The facts of the case are that the Appellant alighted at Ambassador Hotel at 3.00 a.m. on the material day. He walked to a taxi at York House where before he could choose one, he was held by the neck from behind and pressed until he fell down. He was robbed of his wallet in which contained Kshs.5,000/- and personal documents. When he stood up, he saw three men who had robbed him disperse and start running. He decided to run after the one who had taken his wallet. That as he chased him, Police Officers emerged ahead of the man and managed to arrest him. The Complainant’s wallet with all its contents was recovered from him and produced in court as Exhibits 2 to 8. PW3 was the arresting officer. On the Appellant’s part he denied the offence and stated that he was selling coffee with his wife along Ronald Ngala Street when they ran out of water. That when he went in search of water, on his return he found Complainant talking to his wife.

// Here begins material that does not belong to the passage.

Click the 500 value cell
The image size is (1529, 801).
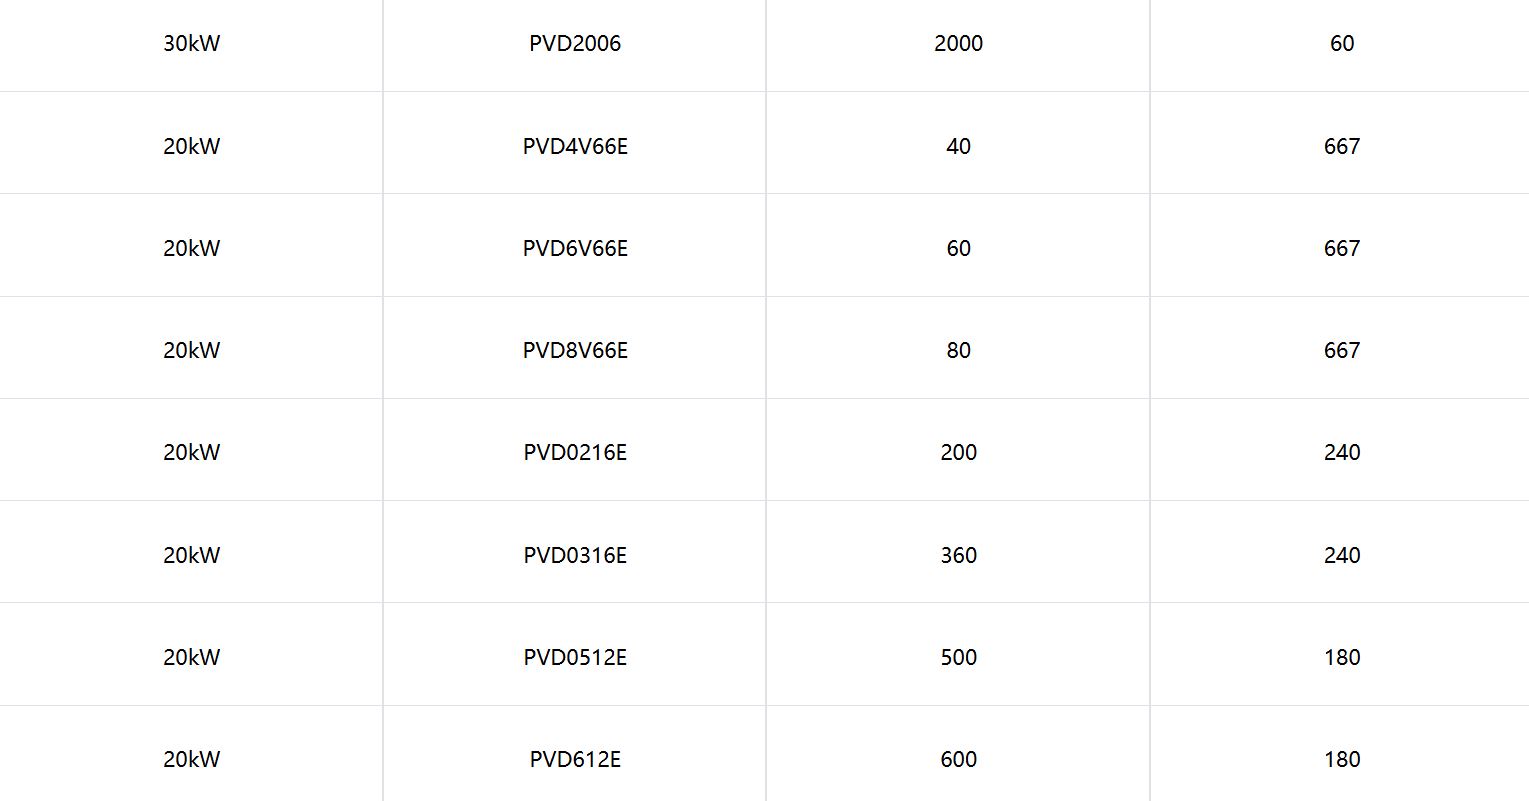[x=958, y=657]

That when he tried to find out what the issue was, the Complainant started beating him. That as he ran from the Complainant he was arrested by the Police.

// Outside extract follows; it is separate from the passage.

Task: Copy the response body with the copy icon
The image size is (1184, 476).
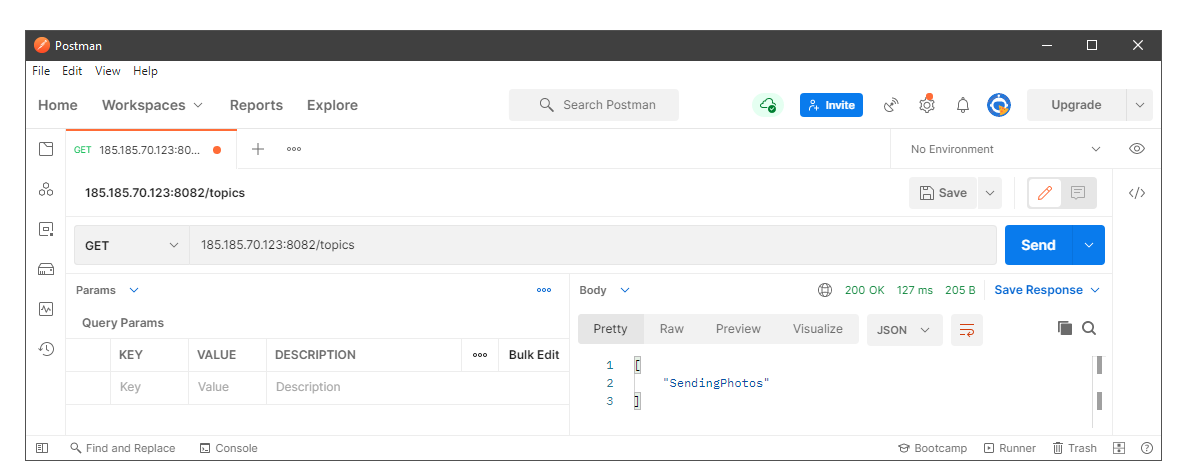Action: point(1065,328)
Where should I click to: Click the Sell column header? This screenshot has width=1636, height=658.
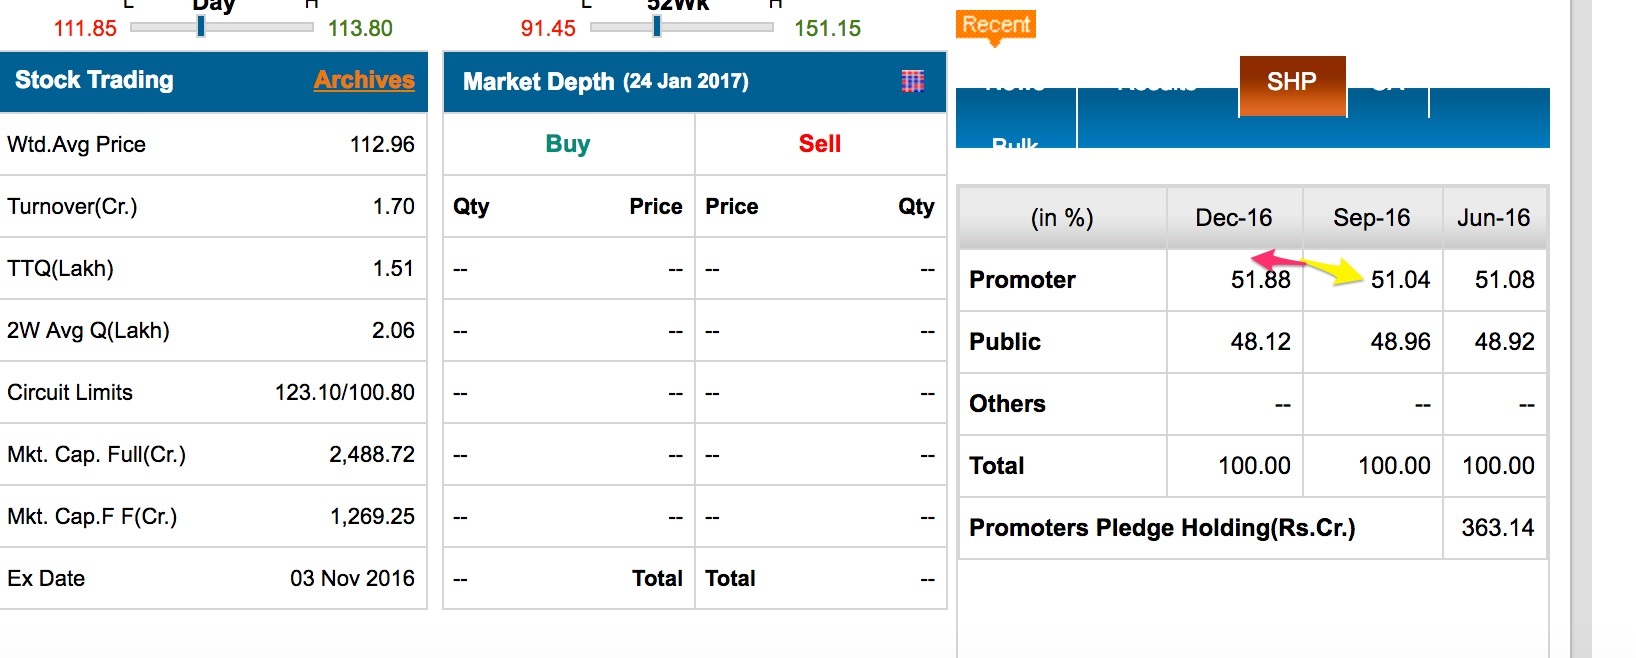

In his petition of appeal, the Appellant raised four grounds;
One that the learned trial magistrate erred in failing to observe that the case was a fight between the Appellant and the Complainant.
Two that the exhibits produced in court had not been entered in the OB which should mean nothing was recovered from the Appellant.
Three that there were material contradictions in the prosecution case that should have been resolved in the Appellants favour.
Four that the prosecutor in the case was unqualified to conduct the prosecution of the case.
The appeal was opposed. MRS. OBUO represented the State in this appeal.
We have carefully analyzed and re-evaluated the entire evidence adduced in the lower court in this case.
The last ground of appeal seems to have been abandoned by the Appellant in his written submissions and rightly so because after perusing the proceedings before the lower court, we found that nowhere during these proceedings was the prosecution conducted by an unqualified person. The ground has no merit and is dismissed.
On the first ground, the Appellant in his written submissions stated that he had not robbed the Complainant but had fought with him over his wife. The Appellant submitted further that even though the charge sheet read that the Complainant was robbed by the Appellant and others armed with knives, the Complainant never saw any weapons.
MRS. OBUO submitted that the evidence of identification and recent possession of Complainant’s stolen items both established beyond reasonable doubt that the Appellant had robbed the Complainant on the material day. Learned counsel submitted that the evidence was quite clear that there was sufficient light along the road where the Complainant chased the Appellant. That on arrest by PW3 and his colleagues, the Complainant’s wallet was recovered from the Appellant’s underpants.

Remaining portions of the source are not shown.